Kabul--The government is caught in a catch-22, unable to clamp down hard on money laundering activities to prevent the elite from shifting their wealth overseas, Omar said.
That exodus of money is happening anyway at an alarming pace, experts say, with the wealthy parking their cash overseas in Dubai, Turkey, Pakistan and India.
"Sherpur's poppy palaces symbolise not just impunity, corruption and abuse of power but also the great stratification of Afghan society over the past decade," said Vanda Felbab-Brown, a senior fellow at the Brookings Institution and an expert on illicit economies in conflict zones.
A small section of Kabul's elite -- dubbed the "9/11 millionaires" -- harvested enormous wealth in the years after the 2001 invasion from the billions of dollars of foreign aid, mostly as private contractors with military bases and international NGOs.

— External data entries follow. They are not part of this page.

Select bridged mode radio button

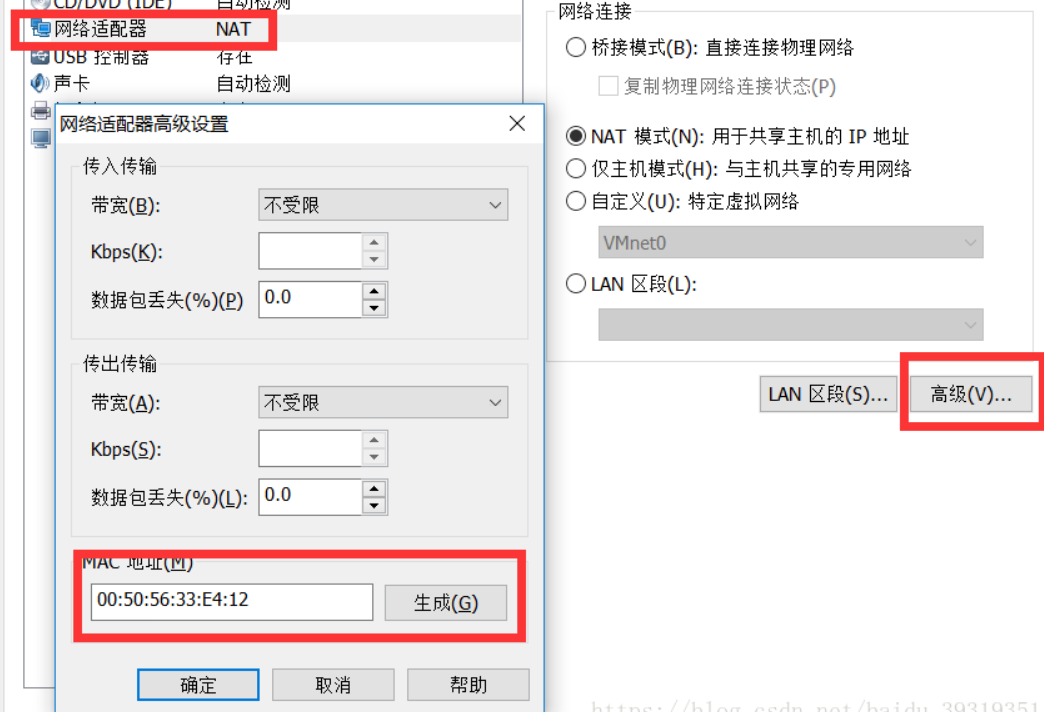click(576, 47)
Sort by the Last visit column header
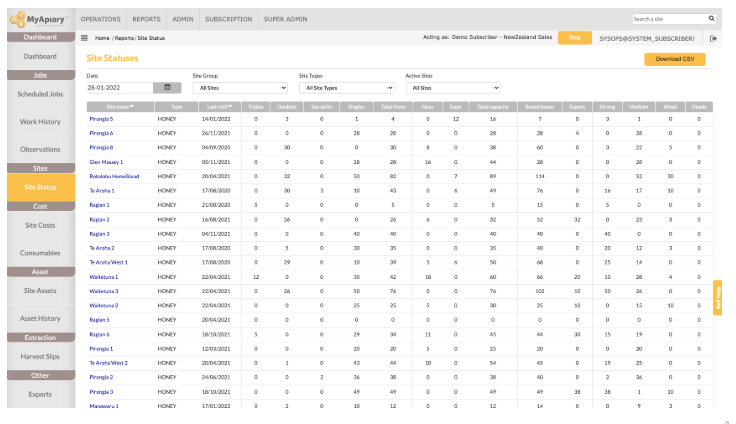Viewport: 736px width, 424px height. tap(219, 106)
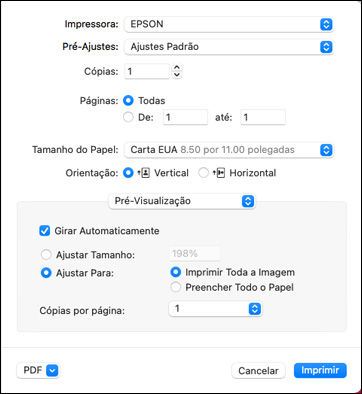This screenshot has height=394, width=362.
Task: Select the De page range radio button
Action: [128, 117]
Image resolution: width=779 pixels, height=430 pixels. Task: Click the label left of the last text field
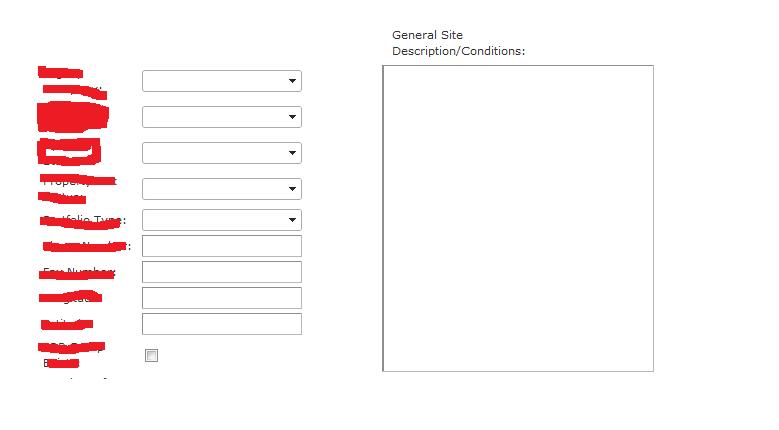point(68,324)
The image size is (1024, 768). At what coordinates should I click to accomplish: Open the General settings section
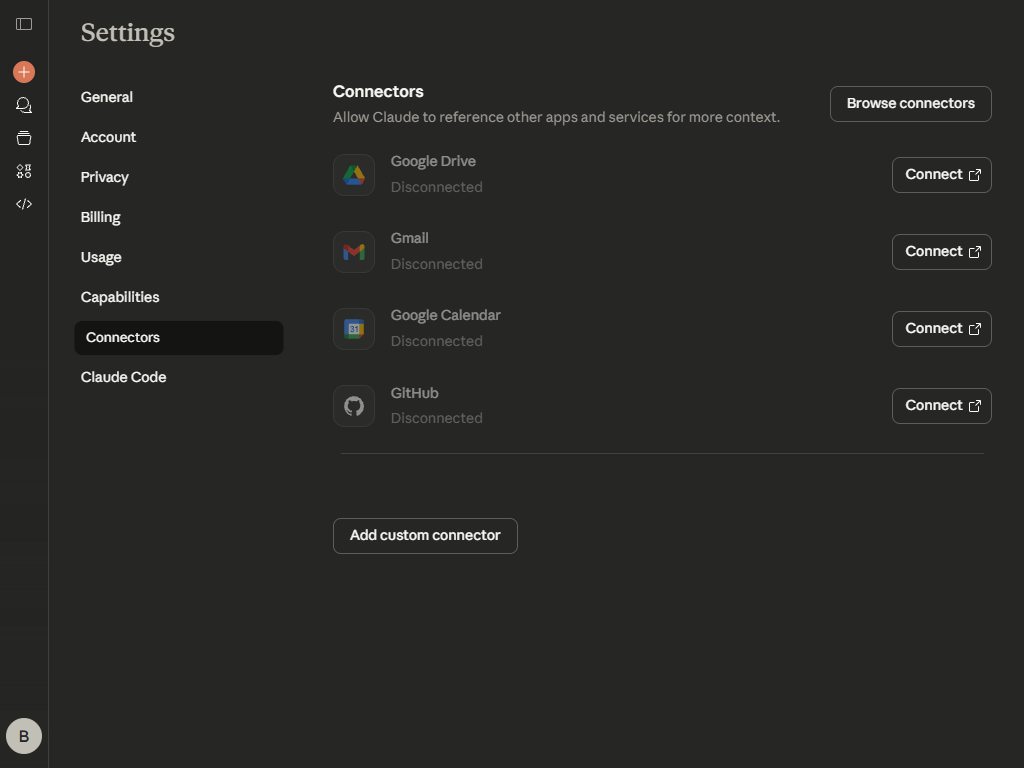coord(106,97)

International donors have expressed outrage that so much of that money has disappeared into private pockets while Afghanistan remains wracked by poverty and violence.
Felbab-Brown said that while the elite have broadly insulated themselves from the wrenching war, a large majority of Afghans in the Taliban-infested countryside suffer daily bloodshed.
"The poppy palaces symbolise the unequal benefits of the past decade and the unequal distribution of the cost of war," she said.